Give these lines again with "coordinates" swapped for "position" and nothing else changed. Leave the pictures out.

□ □ □

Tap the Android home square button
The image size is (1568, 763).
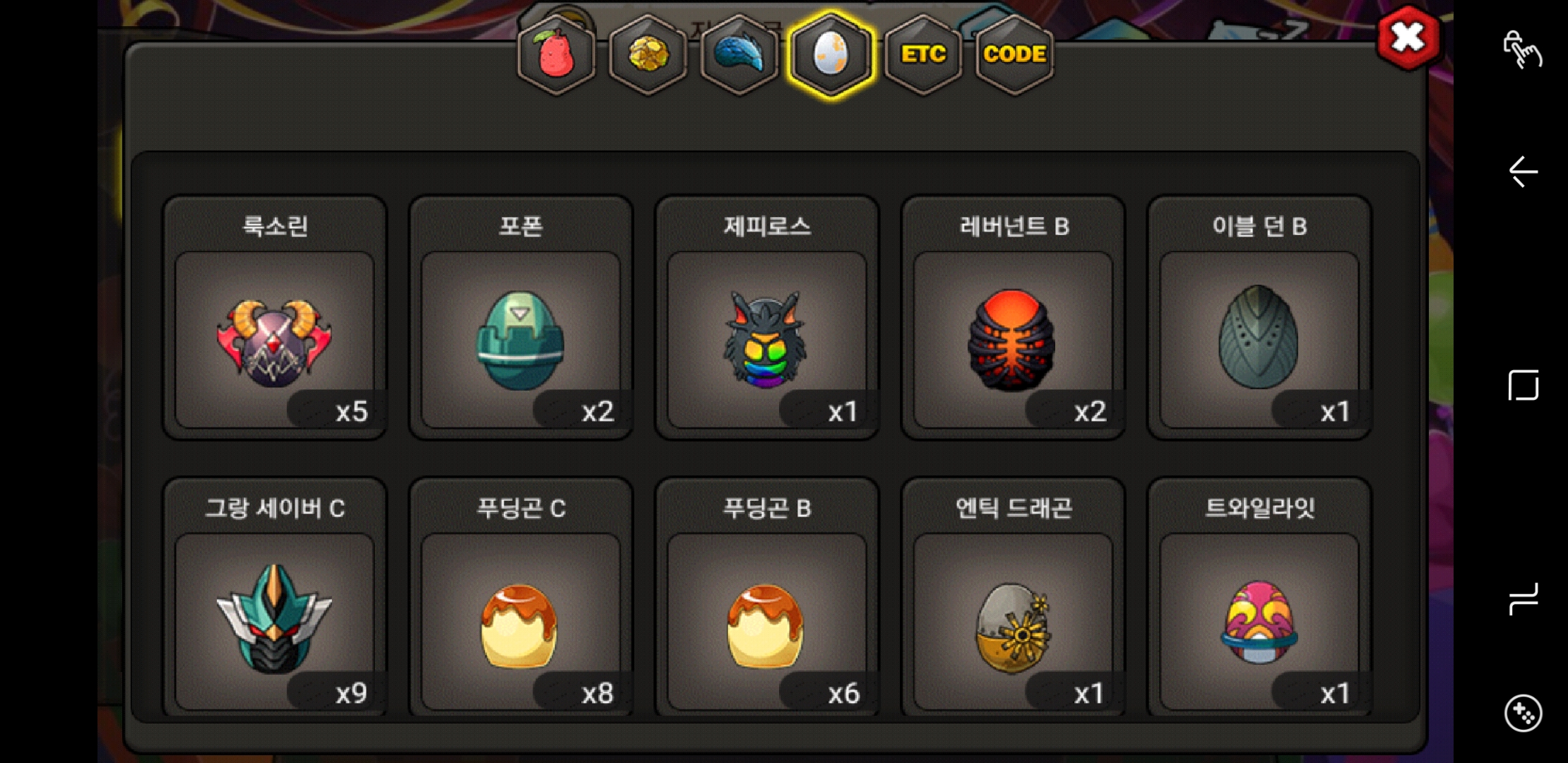1523,385
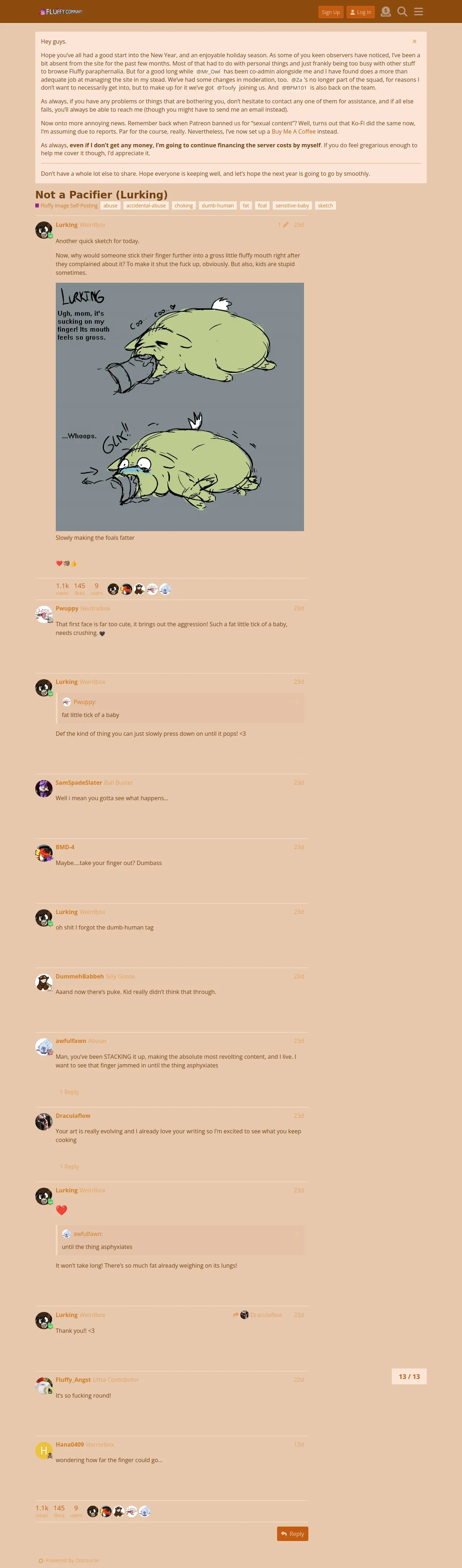Click the Fluffy Community logo
462x1568 pixels.
click(62, 12)
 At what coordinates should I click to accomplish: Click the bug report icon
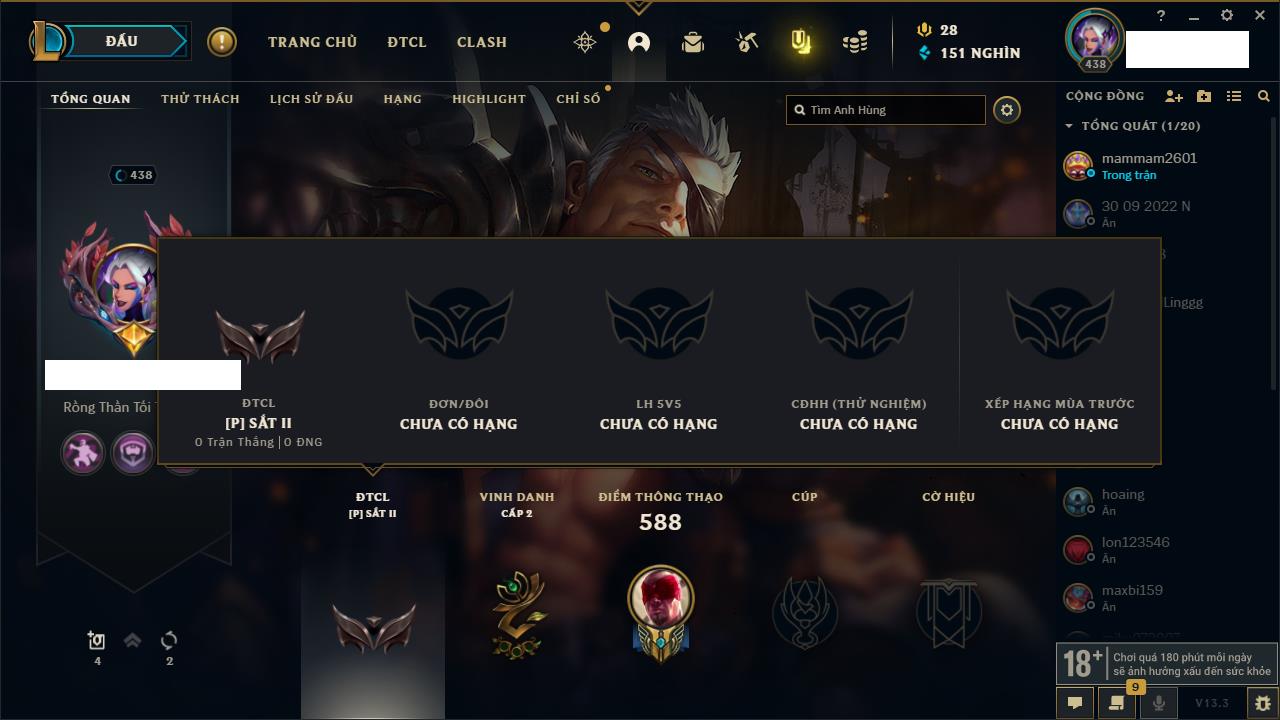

□ □ □

SOLVED PROBLEM.
Tap the Android home square button
The image size is (1568, 763).
1523,385
Click the Fluffy Community logo
462x1568 pixels.
click(62, 12)
 At what position should I click to accomplish: Click the bug report icon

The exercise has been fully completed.